## [Exercise objective]
Word for word, copy the line containing "The image size is (1882, 1227)." and every line after it in the records below, leaving pictures out.

Stored records
_ _ _ _ _ _ _

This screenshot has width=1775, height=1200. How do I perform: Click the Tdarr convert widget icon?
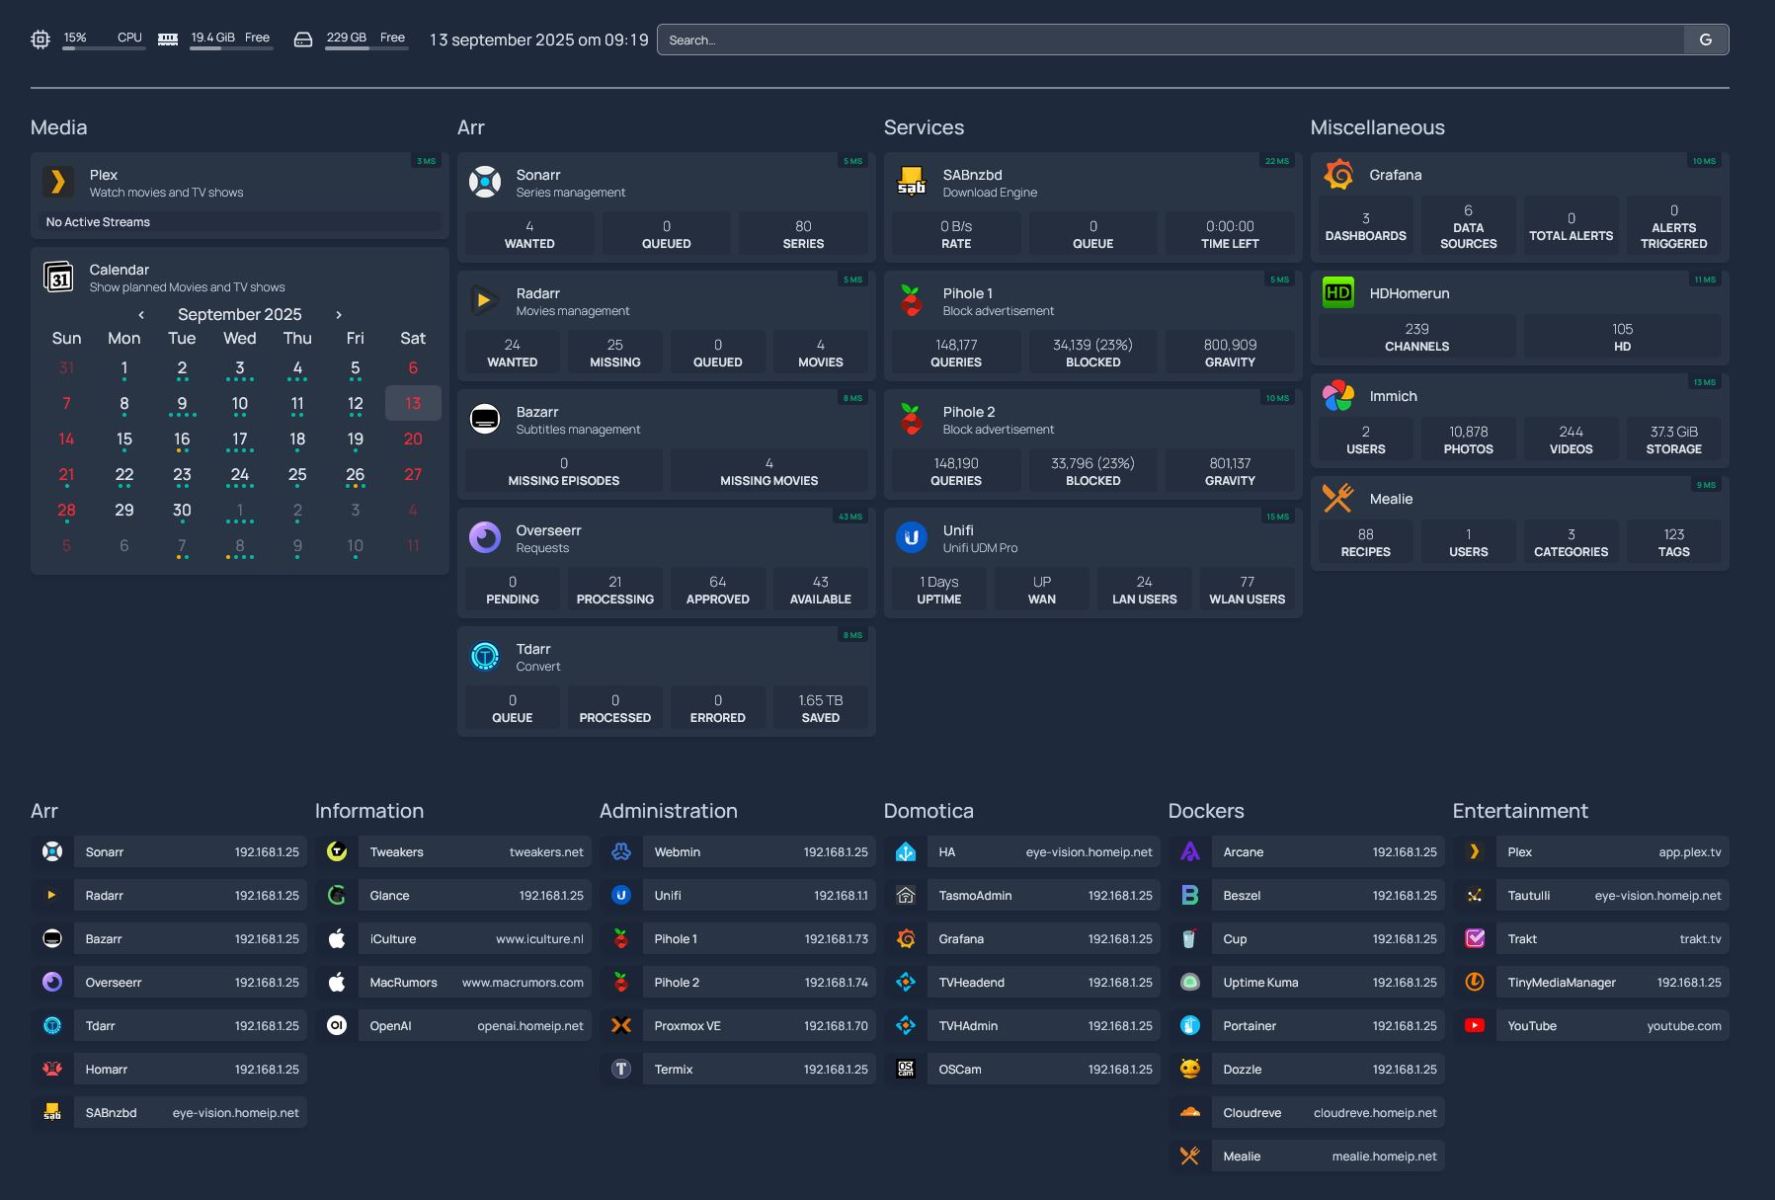485,656
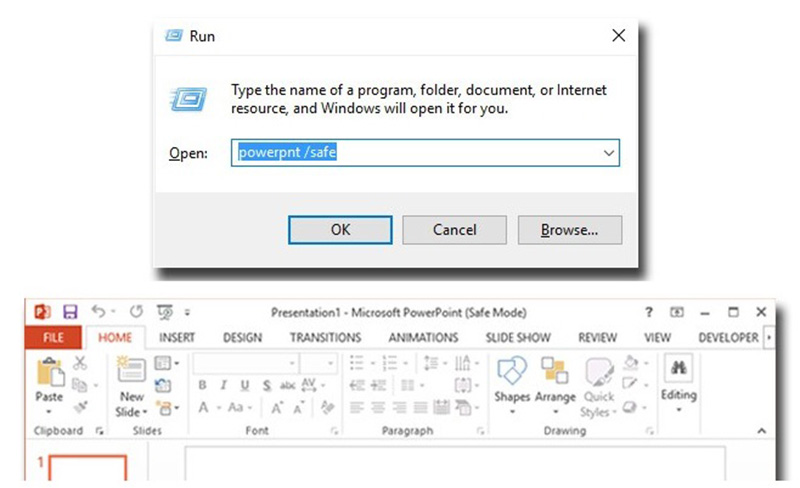Collapse the ribbon with the chevron
The height and width of the screenshot is (488, 800).
759,430
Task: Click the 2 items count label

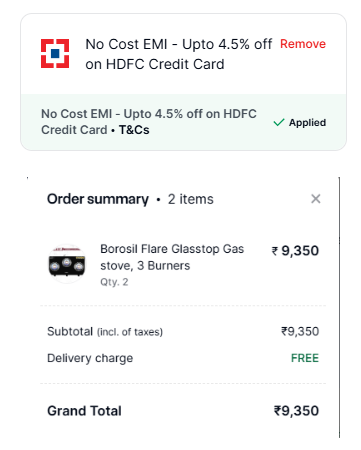Action: pos(190,199)
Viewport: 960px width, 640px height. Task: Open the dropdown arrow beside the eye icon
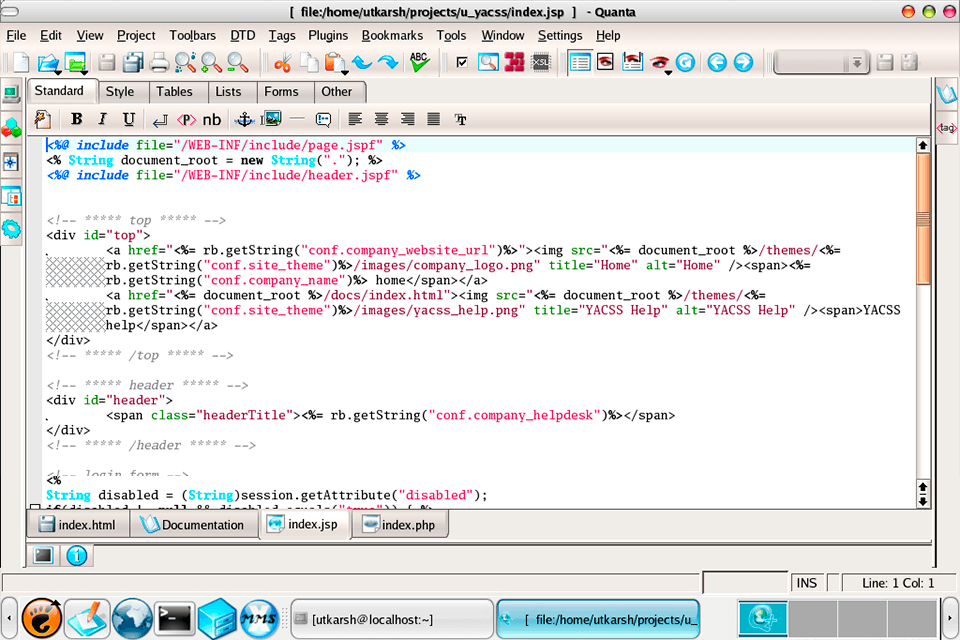tap(668, 70)
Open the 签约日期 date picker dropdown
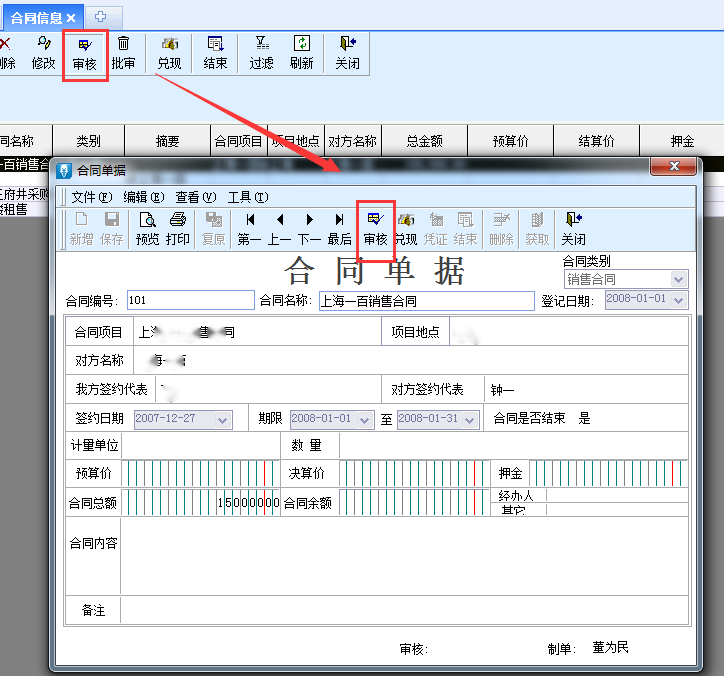724x676 pixels. [x=222, y=420]
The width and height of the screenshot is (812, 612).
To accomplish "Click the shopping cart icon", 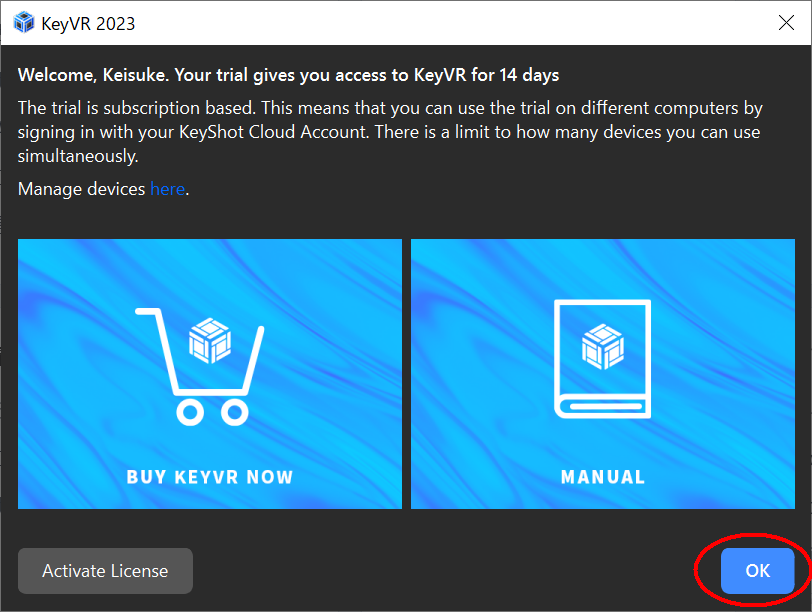I will point(200,367).
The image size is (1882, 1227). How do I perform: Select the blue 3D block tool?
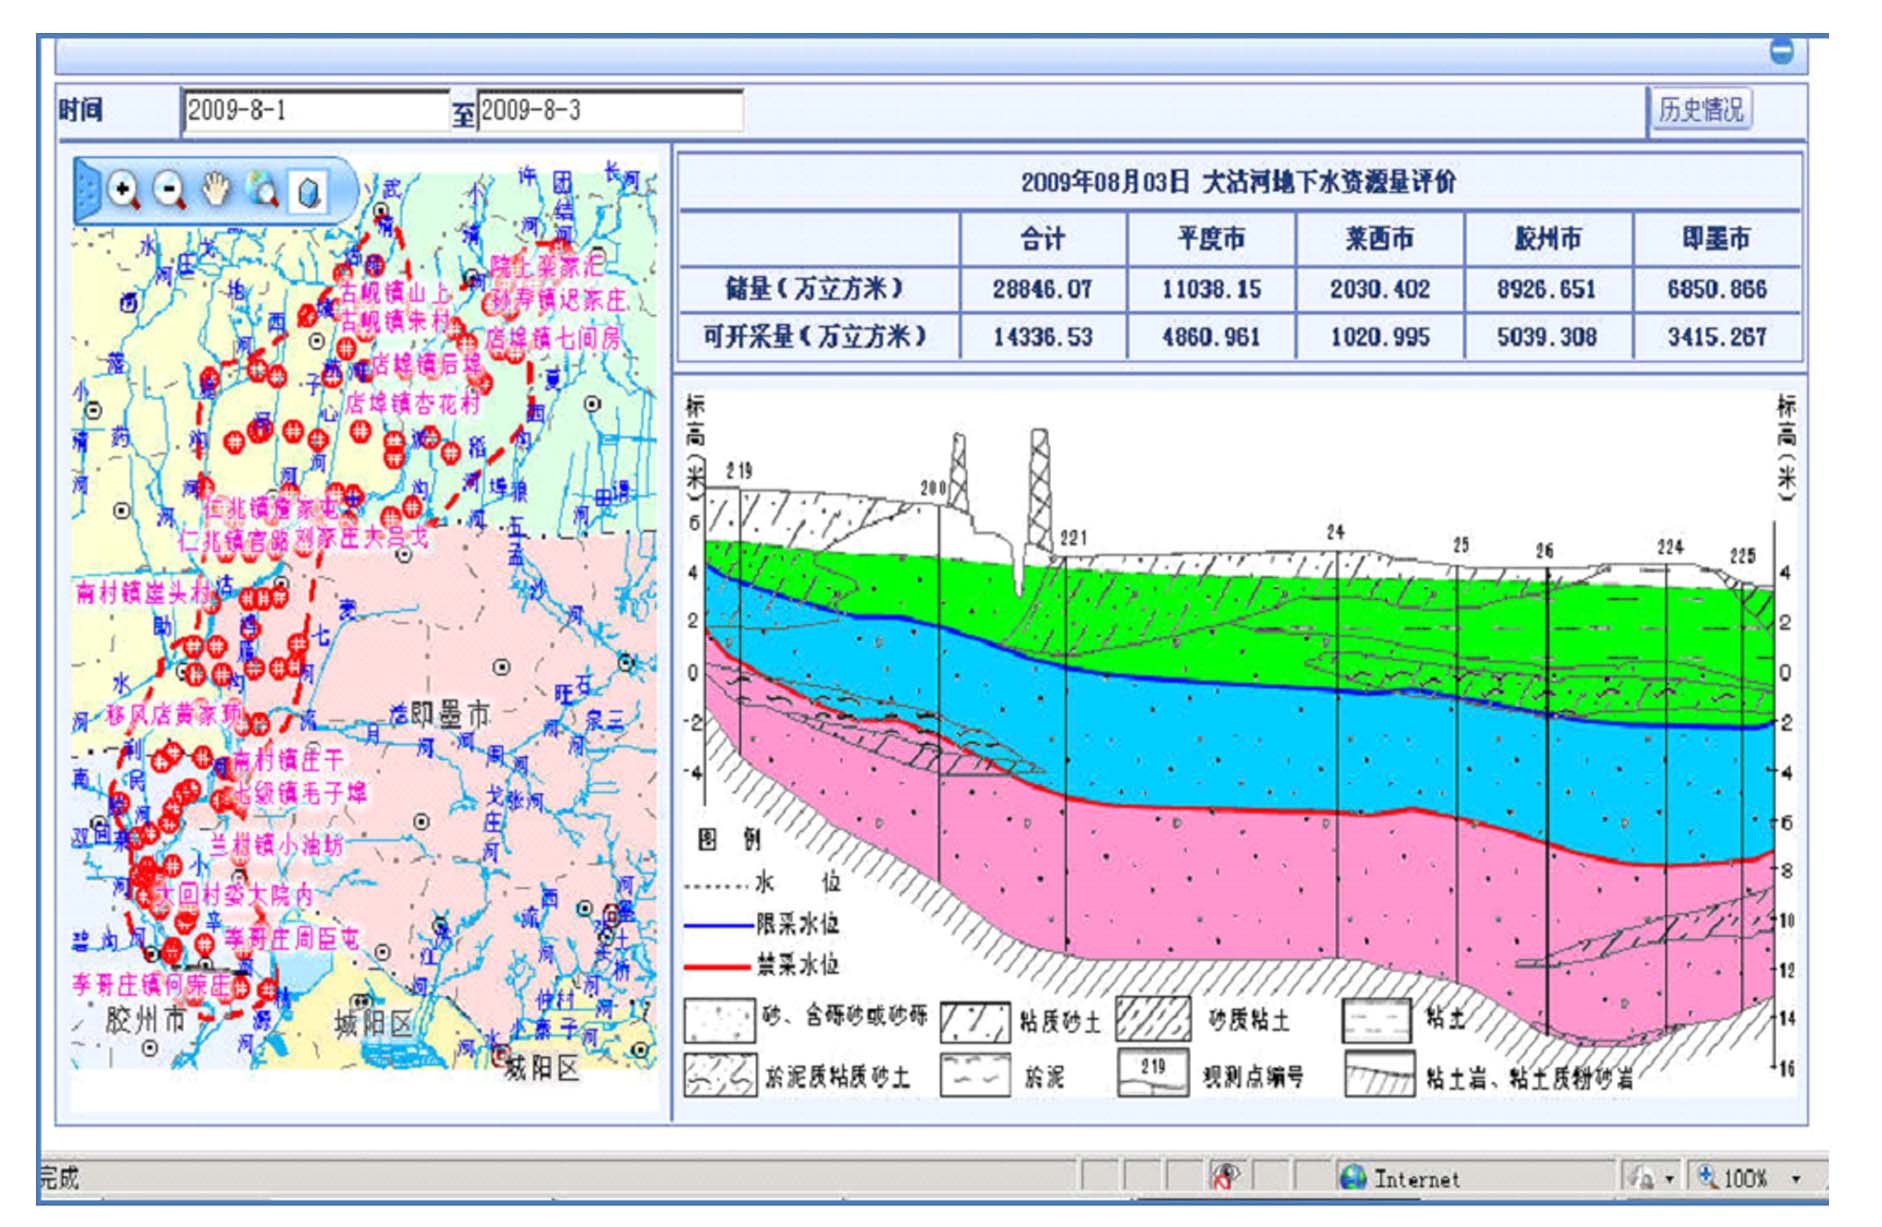(308, 190)
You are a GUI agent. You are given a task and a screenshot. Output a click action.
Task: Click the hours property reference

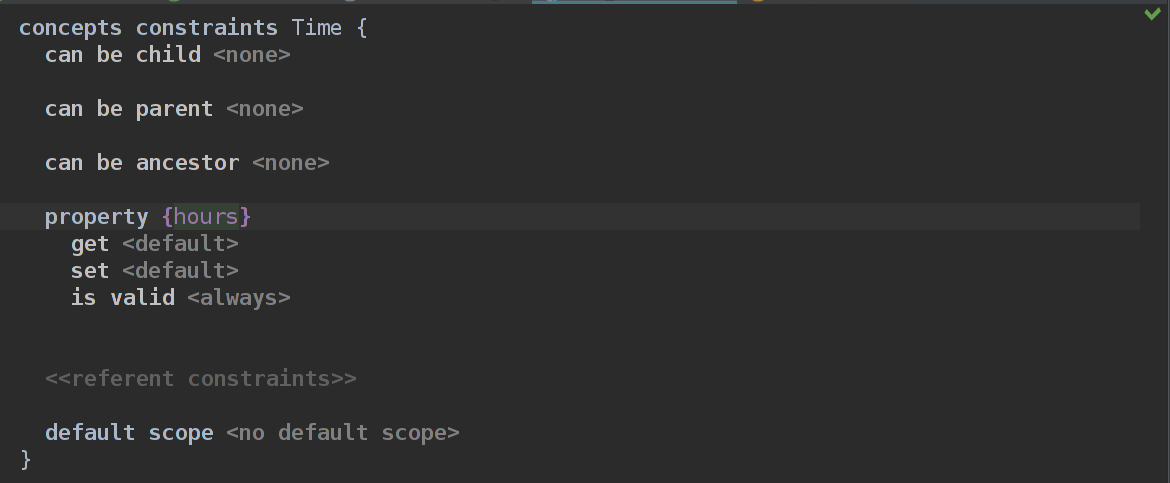click(x=206, y=217)
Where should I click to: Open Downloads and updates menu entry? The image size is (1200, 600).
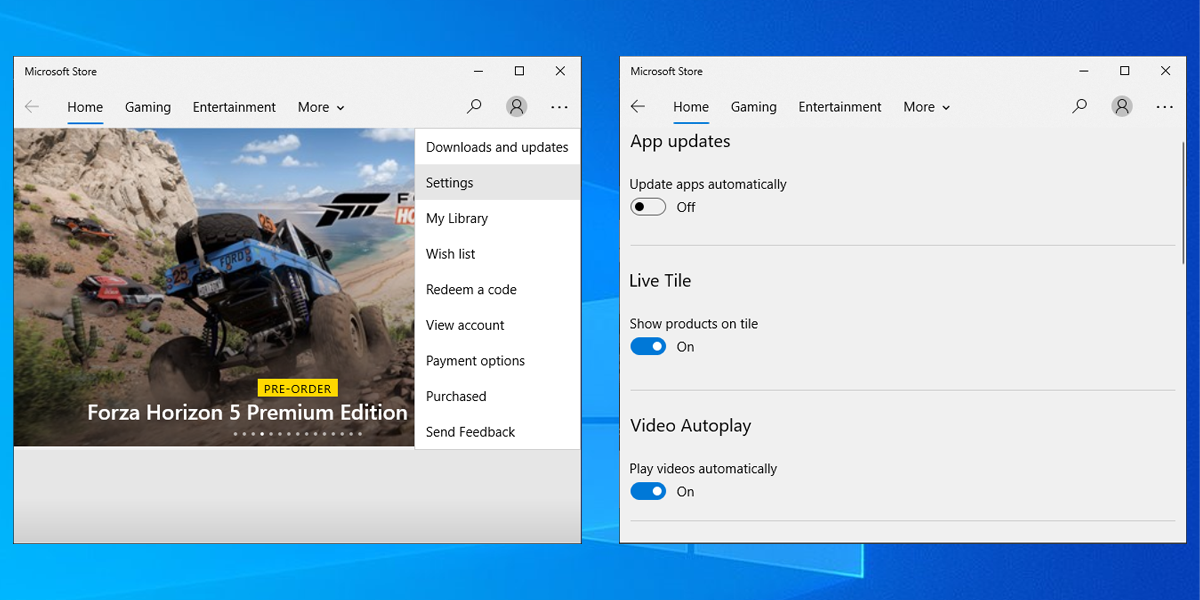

_ _ _ _ _ _ _

## [Answer section]
The image size is (1882, 1227). How do I perform: Select the blue 3D block tool?
(308, 190)
You are a GUI agent. You are given a task and a screenshot. Output a click action.
Task: Click the hours property reference

click(x=206, y=217)
Where should I click to: Open Downloads and updates menu entry? The image size is (1200, 600).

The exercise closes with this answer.